SEED-GRPO:語義熵增強型GRPO,用於不確定性感知的策略優化
SEED-GRPO: Semantic Entropy Enhanced GRPO for Uncertainty-Aware Policy Optimization
May 18, 2025
作者: Minghan Chen, Guikun Chen, Wenguan Wang, Yi Yang
cs.AI
摘要
大型語言模型(LLMs)在面對不同輸入提示(問題)時展現出不同程度的信心:有些提示會導致一致且語義相似的答案,而其他則產生多樣或矛盾的輸出。
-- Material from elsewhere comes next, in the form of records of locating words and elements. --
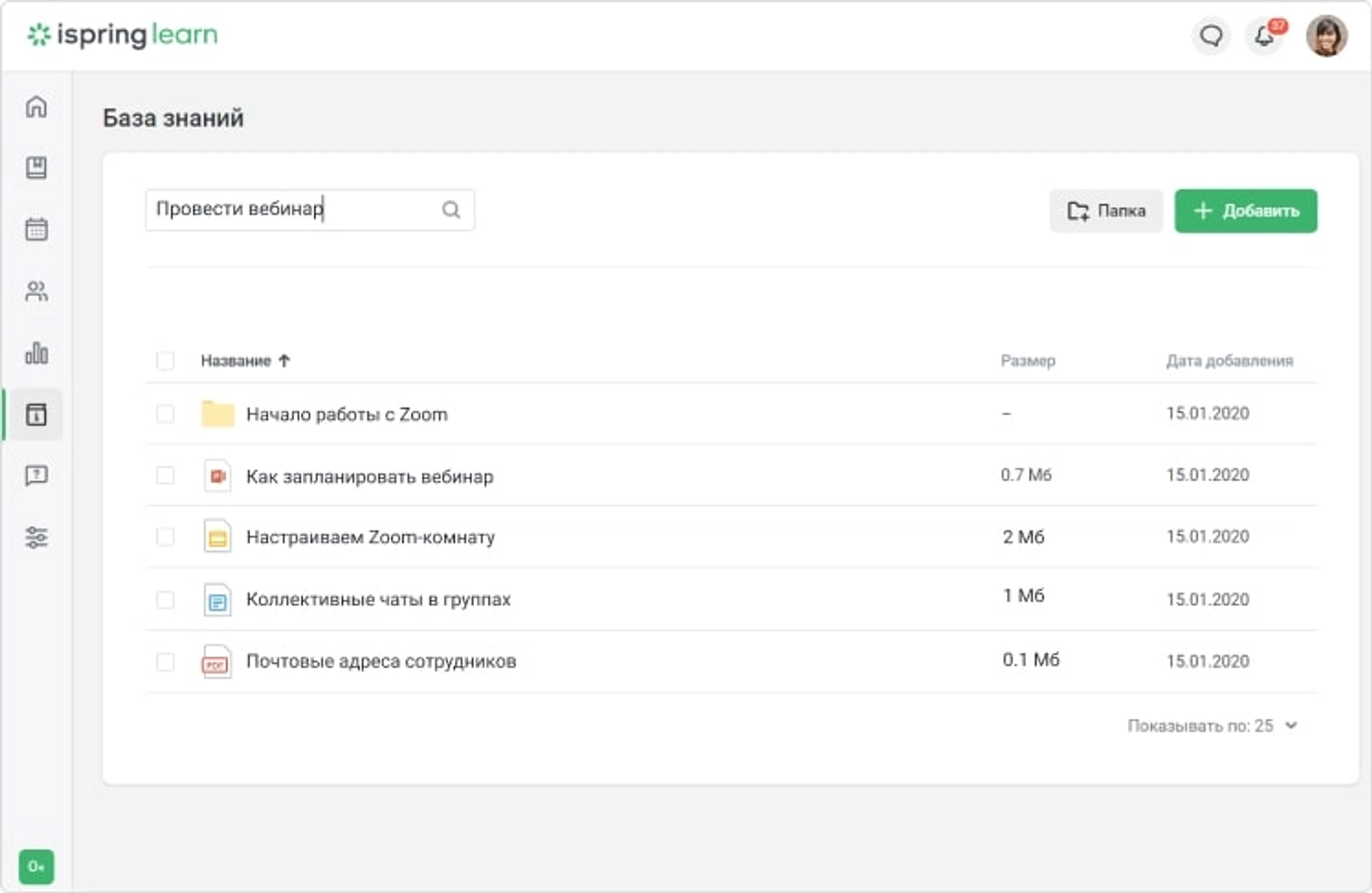Click the Папка new folder button

pos(1106,211)
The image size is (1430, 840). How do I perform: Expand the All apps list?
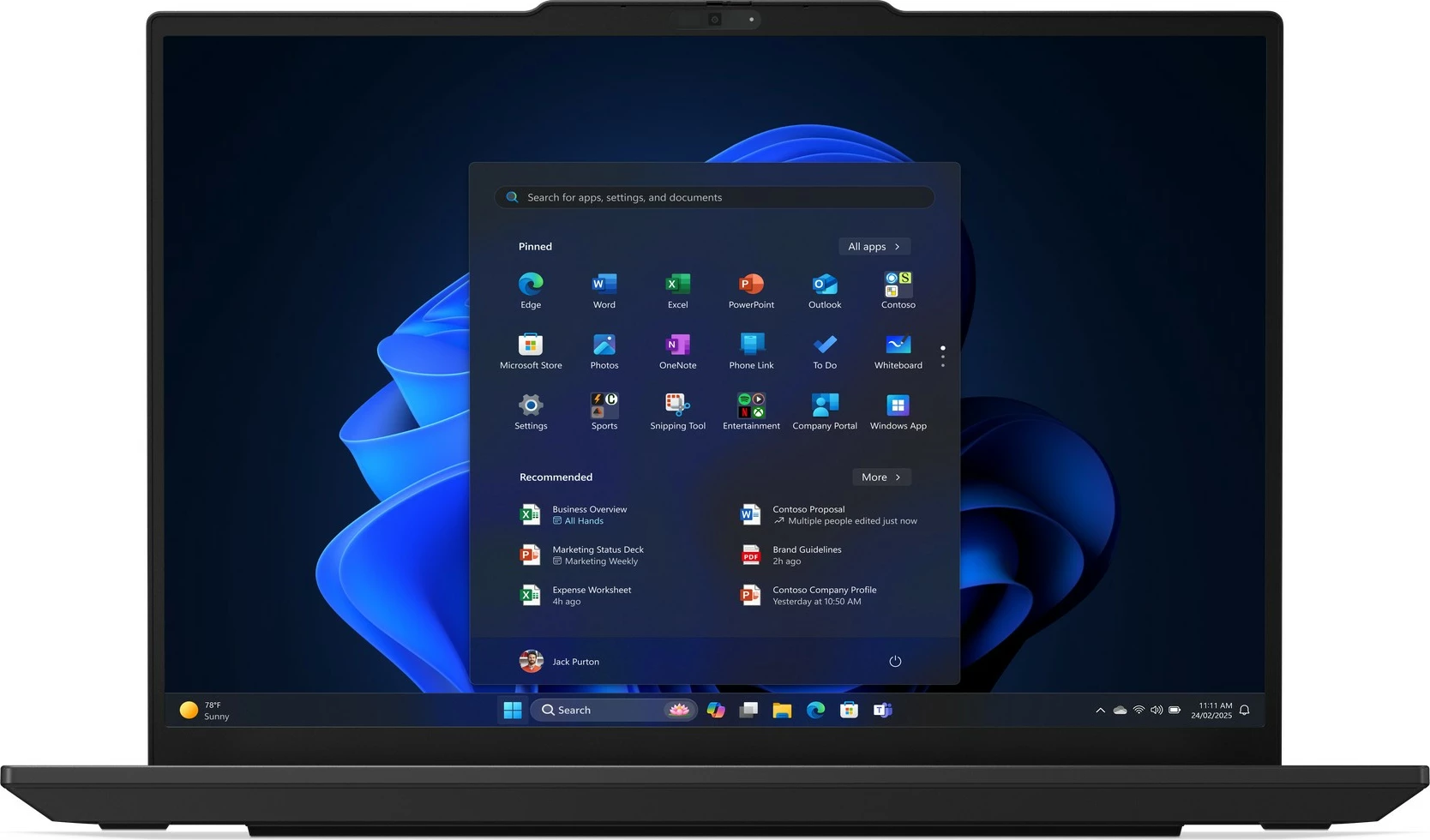[874, 246]
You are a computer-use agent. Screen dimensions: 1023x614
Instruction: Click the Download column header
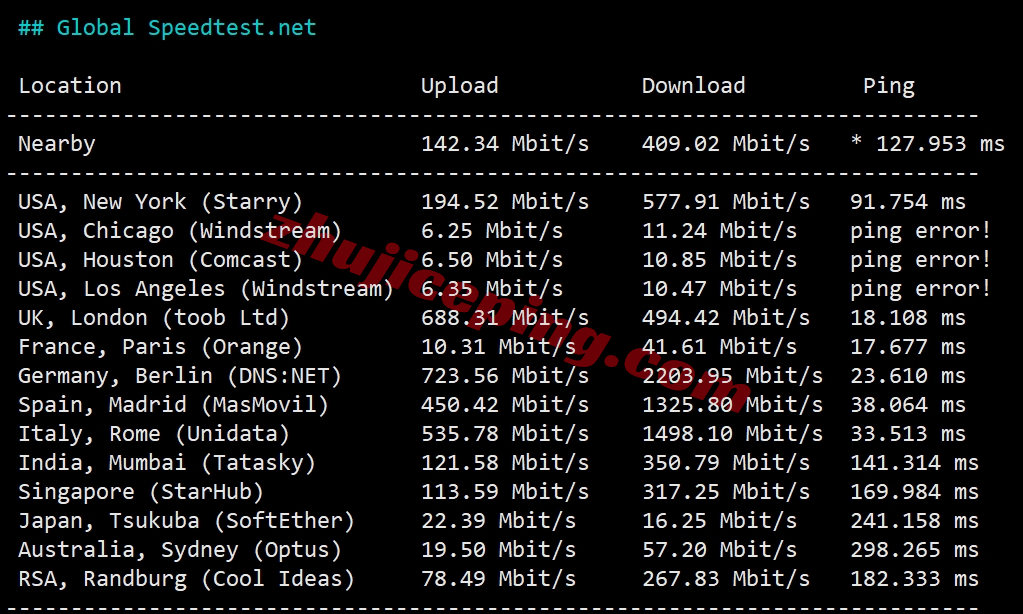click(693, 86)
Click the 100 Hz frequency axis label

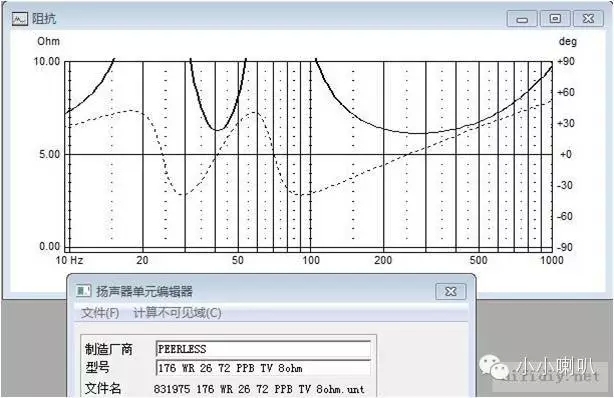[311, 260]
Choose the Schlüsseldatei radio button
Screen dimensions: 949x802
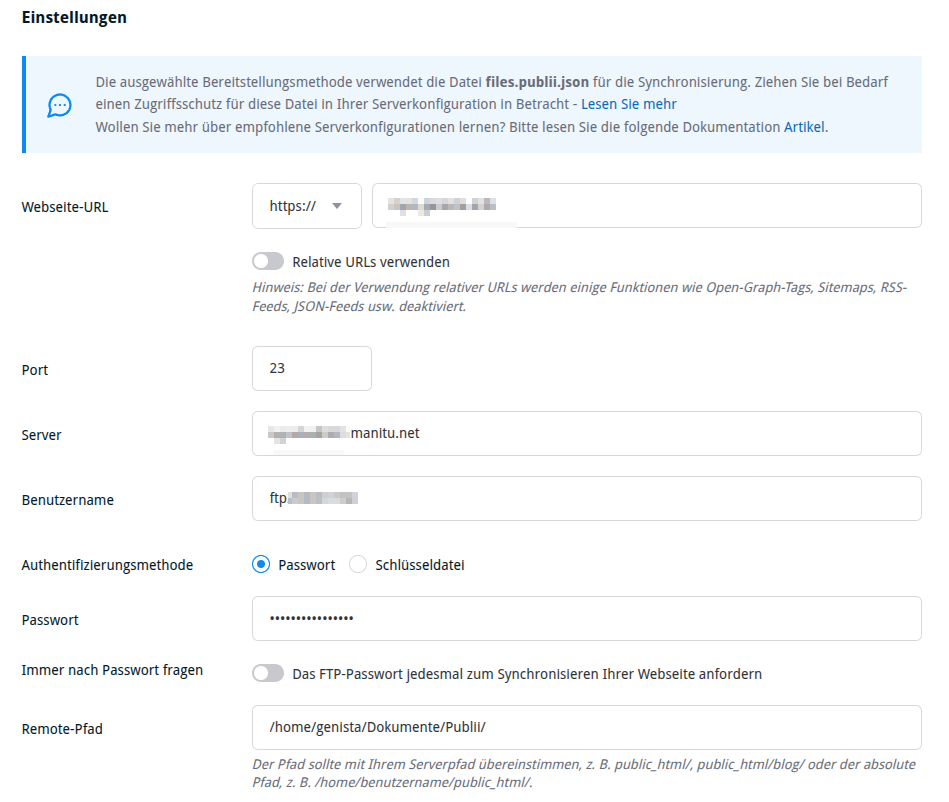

這種變化反映了LLM對輸入提示的不確定性,這是一個信號,表明模型對特定問題的理解有多自信。然而,原始的群體相對策略優化(GRPO)在策略更新時平等對待所有提示,忽略了這一關於模型知識邊界的重要信息。為解決這一限制,我們提出了SEED-GRPO(語義熵增強型GRPO),它明確測量LLMs對輸入提示語義熵的不確定性。語義熵衡量給定提示下多個生成答案的語義多樣性,並利用這一點來調節策略更新的幅度。這種基於不確定性的訓練機制能夠根據問題的不確定性動態調整策略更新的幅度。它允許對高不確定性問題進行更保守的更新,同時在自信問題上保持原有的學習信號。在五個數學推理基準(AIME24 56.7、AMC 68.7、MATH 83.4、Minerva 34.2和OlympiadBench 48.0)上的實驗結果表明,SEED-GRPO在平均準確率上達到了新的最先進水平,驗證了基於不確定性的策略優化的有效性。
English
Large language models (LLMs) exhibit varying levels of confidence across
input prompts (questions): some lead to consistent, semantically similar
answers, while others yield diverse or contradictory outputs. This variation
reflects LLM's uncertainty about the input prompt, a signal of how confidently
the model understands a given problem. However, vanilla Group Relative Policy
Optimization (GRPO) treats all prompts equally during policy updates, ignoring
this important information about the model's knowledge boundaries. To address
this limitation, we propose SEED-GRPO (Semantic Entropy EnhanceD GRPO), which
explicitly measures LLMs' uncertainty of the input prompts semantic entropy.
Semantic entropy measures the diversity of meaning in multiple generated
answers given a prompt and uses this to modulate the magnitude of policy
updates. This uncertainty-aware training mechanism enables dynamic adjustment
of policy update magnitudes based on question uncertainty. It allows more
conservative updates on high-uncertainty questions while maintaining the
original learning signal on confident ones. Experimental results on five
mathematical reasoning benchmarks (AIME24 56.7, AMC 68.7, MATH 83.4, Minerva
34.2, and OlympiadBench 48.0) demonstrate that SEED-GRPO achieves new
state-of-the-art performance in average accuracy, validating the effectiveness
of uncertainty-aware policy optimization.